Data Packages for Fast, Reproducible Python Analysis

by Aneesh Karve4/25/2017

The tragedy of data science is that 79% of an analyst’s time goes to data preparation. Data preparation is not only tedious, it steals time from analysis.

A data package is an abstraction that encapsulates and automates data preparation. More specifically, a data package is a tree of serialized data wrapped in a Python module. Each data package has a unique handle, a revision history, and a web page. Packages are stored in a server-side registry that enforces access control.

Example: Bike for Your Rights
Suppose you wish to analyze bicycle traffic on Seattle’s Fremont Bridge. You could locate the source data, download it, parse it, index the date column, etc. — as Jake Vanderplas demonstrates — or you could install the data as a package in less than a minute:

$ pip install quilt # requires HDF5; details below
$ quilt install akarve/fremont_bike

Now we can load the data directly into Python:

from quilt.data.akarve import fremont_bike

In contrast to files, data packages require very little data preparation. Package users can jump straight to the analysis.

Less is More
The Jupyter notebooks shown in Fig. 1 perform the same analysis on the same data. The notebooks differ only in data injection. On the left we see a typical file-based workflow: download files, discover file formats, write scripts to parse, clean, and load the data, run the scripts, and finally begin analysis. On the right we see a package-based workflow: install the data, import the data, and begin the analysis. The key takeaway is that file-based workflows require substantial data preparation (red) prior to analysis (green).

before_after


Figure 1. File-based workflows (left) require significantly more prep than package-based workflows (right)

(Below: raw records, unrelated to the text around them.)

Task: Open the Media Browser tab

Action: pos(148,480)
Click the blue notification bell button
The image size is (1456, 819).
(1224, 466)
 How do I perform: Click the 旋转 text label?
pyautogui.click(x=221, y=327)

(Both notebooks are available on GitHub.)

Data Packages in Detail

Get the Package Manager
To run the code samples in this article you’ll need HDF5 1.8 1 (here’s how to install HDF5) and the Quilt package manger:

$ pip install quilt

Get a Data Package
Recall how we acquired the Fremont Bridge data:

$ quilt install akarve/fremont_bike

quilt install connects to a remote registry and materializes a package on the calling machine. quilt install is similar in spirit to git clone or npm install, but it scales to big data, keeps your source code history clean, and handles serialization.

Work with Package Data
To simplify dependency injection, Quilt rolls data packages into a Python module so that you can import data like you import code:

# python
from quilt.data.akarve import fremont_bike

Importing large data packages is fast since disk I/O is deferred until the data are referenced in code. At the moment of reference, binary data are copied from disk into main memory. Since there’s no parsing overhead, deserialization is five to twenty times faster than loading data from text files.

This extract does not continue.